TASK DESCRIPTION. From the material below, reproduce exactly the stretch of lines that begins with the line holding "Image resolution: width=669" and ends with the line holding "the gold accent", skipping the pictures.

PROVIDED DATA.
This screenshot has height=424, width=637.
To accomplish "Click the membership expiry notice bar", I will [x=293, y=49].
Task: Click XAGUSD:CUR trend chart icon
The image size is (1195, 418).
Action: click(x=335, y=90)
==
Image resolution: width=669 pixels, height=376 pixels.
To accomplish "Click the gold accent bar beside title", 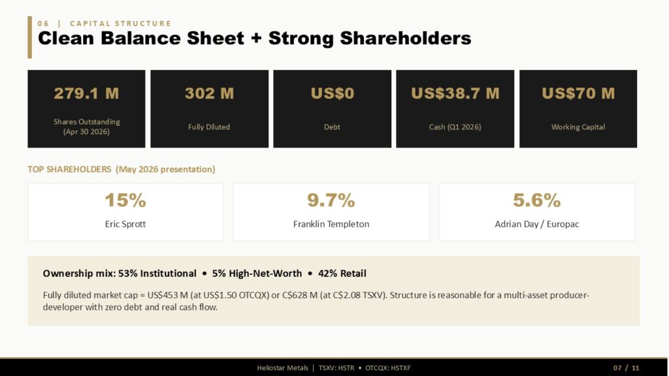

RESULT FOR THIS EXERCISE.
Image resolution: width=669 pixels, height=376 pixels.
To accomplish "Click the gold accent bar beside title", 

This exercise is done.